Hot on the heels of this statement, President Ranil Wickremesinghe assured parliament that “we have received positive responses from all parties [to the debt restructuring process] – we’re now working towards unifying the approaches of other countries and that of China.”

For all intents and purposes, these two statements may hold the key to reviving our battered economy – and with it, a turnaround from where business and investor confidence stand today.

THE INDEX Not since the height of the economic crisis – when Sri Lankans stood in long queues for days to refill their fuel tanks and gas cylinders, in April, May and June last year – has the nation’s only barometer of business confidence fallen to such depths of despair.

In the three aforementioned months, the LMD-NielsenIQ Business Confidence Index (BCI) shed 16, 17 and 50 basis points respectively to crash land at 49 on the sentiment scale.

Despite clawing its way back up to a range of between 76 and 98 since then, the unique index nosedived by 23 points to register 63 in February.

The BCI is now a disconcerting 27 notches shy of its 12 month average (90) and a whopping 69 points less than the 132 recorded in March last year.
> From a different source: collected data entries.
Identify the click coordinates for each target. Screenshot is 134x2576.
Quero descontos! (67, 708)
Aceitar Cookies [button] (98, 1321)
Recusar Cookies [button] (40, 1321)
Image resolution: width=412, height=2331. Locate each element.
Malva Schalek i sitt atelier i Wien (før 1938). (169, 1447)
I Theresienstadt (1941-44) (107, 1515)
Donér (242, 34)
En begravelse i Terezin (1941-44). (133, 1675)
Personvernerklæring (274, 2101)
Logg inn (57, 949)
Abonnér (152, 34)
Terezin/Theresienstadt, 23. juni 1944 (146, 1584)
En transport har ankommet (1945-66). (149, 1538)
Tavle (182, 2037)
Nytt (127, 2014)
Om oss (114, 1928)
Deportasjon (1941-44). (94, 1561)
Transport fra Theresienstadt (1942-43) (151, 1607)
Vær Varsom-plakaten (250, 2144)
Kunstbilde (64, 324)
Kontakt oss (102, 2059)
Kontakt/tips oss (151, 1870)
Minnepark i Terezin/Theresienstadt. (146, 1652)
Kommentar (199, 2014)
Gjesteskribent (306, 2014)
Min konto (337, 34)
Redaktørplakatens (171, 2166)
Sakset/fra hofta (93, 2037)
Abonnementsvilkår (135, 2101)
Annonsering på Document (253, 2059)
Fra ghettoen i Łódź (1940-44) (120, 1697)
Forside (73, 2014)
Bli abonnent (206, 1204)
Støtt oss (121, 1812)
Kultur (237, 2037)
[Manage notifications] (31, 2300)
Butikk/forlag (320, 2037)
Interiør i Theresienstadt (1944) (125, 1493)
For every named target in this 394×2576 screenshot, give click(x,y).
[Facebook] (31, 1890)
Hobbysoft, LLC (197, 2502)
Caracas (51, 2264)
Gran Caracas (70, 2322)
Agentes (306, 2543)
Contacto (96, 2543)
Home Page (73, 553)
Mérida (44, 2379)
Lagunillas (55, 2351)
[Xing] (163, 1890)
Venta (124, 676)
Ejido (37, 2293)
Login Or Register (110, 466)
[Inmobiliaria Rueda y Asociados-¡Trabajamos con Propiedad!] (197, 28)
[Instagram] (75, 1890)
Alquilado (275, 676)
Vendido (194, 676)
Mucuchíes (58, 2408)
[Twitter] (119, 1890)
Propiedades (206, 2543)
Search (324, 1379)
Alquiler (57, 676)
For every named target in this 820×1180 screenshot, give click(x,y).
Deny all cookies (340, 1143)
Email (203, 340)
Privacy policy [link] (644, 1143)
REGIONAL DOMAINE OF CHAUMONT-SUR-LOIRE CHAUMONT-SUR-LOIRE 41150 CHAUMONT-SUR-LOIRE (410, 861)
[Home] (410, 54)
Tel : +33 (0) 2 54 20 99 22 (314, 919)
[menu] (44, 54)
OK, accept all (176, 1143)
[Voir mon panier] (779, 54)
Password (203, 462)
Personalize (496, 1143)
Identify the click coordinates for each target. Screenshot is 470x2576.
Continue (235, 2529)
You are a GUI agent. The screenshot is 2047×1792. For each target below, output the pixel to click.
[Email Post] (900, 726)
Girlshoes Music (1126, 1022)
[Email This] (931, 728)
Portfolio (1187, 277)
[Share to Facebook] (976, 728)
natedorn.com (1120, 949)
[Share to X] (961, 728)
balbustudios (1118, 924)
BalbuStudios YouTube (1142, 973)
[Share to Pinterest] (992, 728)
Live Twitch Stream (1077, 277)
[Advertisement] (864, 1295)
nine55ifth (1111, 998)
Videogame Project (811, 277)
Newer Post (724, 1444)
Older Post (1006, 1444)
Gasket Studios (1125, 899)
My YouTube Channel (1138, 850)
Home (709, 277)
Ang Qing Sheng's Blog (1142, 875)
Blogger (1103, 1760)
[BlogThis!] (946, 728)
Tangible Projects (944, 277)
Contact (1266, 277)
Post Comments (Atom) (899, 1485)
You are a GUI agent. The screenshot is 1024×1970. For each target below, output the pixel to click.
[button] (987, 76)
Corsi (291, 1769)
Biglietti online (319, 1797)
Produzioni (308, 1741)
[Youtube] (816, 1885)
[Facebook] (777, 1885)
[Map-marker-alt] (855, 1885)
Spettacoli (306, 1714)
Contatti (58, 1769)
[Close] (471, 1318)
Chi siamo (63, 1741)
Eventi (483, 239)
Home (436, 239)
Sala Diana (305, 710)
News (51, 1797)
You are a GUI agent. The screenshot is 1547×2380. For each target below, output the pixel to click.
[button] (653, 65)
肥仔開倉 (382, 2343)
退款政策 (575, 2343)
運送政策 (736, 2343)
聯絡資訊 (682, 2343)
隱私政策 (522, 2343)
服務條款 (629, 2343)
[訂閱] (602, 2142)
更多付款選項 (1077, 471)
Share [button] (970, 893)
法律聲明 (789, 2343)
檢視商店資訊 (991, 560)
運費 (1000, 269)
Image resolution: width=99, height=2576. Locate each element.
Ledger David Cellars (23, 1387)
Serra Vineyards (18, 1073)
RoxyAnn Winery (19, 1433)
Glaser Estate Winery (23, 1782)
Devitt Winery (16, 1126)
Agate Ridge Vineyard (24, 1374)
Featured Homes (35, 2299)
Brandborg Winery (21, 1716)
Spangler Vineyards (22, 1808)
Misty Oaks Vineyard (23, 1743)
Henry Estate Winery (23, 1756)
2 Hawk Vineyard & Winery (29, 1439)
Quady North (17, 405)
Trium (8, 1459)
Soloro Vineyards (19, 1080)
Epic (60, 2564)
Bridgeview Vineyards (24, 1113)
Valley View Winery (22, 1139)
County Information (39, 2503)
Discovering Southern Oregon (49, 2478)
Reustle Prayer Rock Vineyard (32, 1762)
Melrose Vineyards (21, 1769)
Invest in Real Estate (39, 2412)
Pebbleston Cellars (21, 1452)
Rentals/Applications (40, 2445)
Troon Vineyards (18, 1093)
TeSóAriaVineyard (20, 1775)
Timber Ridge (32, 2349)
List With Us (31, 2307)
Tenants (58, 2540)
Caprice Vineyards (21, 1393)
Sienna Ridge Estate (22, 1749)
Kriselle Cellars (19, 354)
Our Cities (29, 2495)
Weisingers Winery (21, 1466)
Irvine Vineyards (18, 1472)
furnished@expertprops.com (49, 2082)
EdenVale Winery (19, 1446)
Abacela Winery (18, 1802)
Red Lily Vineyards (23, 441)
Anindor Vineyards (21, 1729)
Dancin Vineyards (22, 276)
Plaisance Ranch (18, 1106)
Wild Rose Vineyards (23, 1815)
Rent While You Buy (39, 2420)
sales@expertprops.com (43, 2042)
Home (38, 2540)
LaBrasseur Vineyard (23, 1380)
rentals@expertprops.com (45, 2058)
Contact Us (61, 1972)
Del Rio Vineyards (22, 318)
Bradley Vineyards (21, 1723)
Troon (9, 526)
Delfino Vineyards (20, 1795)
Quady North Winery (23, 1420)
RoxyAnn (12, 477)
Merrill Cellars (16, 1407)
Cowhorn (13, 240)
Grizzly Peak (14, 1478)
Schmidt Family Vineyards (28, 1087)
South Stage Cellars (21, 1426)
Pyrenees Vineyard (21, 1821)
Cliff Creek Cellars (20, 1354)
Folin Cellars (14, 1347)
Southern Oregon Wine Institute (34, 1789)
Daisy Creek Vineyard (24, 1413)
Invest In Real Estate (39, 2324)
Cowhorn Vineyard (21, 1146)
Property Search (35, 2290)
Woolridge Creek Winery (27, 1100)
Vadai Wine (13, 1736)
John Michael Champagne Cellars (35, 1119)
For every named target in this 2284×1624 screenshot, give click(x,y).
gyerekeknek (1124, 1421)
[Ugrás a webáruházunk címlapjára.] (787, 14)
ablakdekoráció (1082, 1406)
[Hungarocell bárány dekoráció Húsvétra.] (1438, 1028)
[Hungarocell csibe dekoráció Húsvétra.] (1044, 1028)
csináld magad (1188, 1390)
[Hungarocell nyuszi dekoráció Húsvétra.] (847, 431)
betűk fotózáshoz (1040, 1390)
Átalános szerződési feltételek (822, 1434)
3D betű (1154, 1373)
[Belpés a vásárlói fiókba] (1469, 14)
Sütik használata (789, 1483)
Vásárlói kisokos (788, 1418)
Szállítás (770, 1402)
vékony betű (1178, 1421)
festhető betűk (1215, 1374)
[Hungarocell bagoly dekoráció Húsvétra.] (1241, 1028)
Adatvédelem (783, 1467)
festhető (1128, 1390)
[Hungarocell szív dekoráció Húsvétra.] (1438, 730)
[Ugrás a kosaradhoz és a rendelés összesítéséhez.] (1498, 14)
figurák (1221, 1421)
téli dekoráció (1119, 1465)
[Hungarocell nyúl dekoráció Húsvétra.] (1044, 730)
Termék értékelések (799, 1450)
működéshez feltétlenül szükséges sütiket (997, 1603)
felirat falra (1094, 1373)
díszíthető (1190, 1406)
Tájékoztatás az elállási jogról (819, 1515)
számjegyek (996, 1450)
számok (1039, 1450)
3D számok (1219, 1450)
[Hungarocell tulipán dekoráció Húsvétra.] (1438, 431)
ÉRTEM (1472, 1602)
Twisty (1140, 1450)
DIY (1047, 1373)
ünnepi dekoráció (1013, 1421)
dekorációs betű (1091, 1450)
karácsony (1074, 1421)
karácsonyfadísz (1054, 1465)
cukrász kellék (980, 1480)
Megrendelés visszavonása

A year ago, the business sentiment barograph stood at 124 points.

NielsenIQ’s Director – Consumer Insights Therica Miyanadeniya notes: “More than inflation, which used to be the bigger concern, the high tax regime is now the chief concern for business with 55 percent of corporate leaders saying so in our latest monthly survey.”

SENSITIVITIES The uncertainly that surrounds the local government polls is perhaps at the top of the list of sensitivities as far as the outlook is concerned.

In addition, the announcement of yet another massive hike in the electricity tariff could also add to the pressure there now is on business sentiment, as corporates and the people alike grapple with the cost of doing business and living – sky high inflation and interest rates are to blame for this.

PROJECTIONS As we have stated in recent months, the index will fluctuate as business sentiment ebbs and flows between victories and defeats – be it at the polls or any good news that emanates from ongoing debt restructuring talks.

Should the likes of China come to the party, the IMF’s first tranche from the US$ 2.9 billion EFF will follow – and should this eventuate sooner rather than later, a spike in confidence among prospective lenders and investors may follow.

So while there is hope of seeing a little light at the end of the tunnel, the barricades continue to cast doubts over what lies beyond such a horizon – for example, the unprecedented brain drain, power outages and fuel quotas, and no end in sight for any relief from the monetary burdens that have led to rapidly shrinking disposable incomes.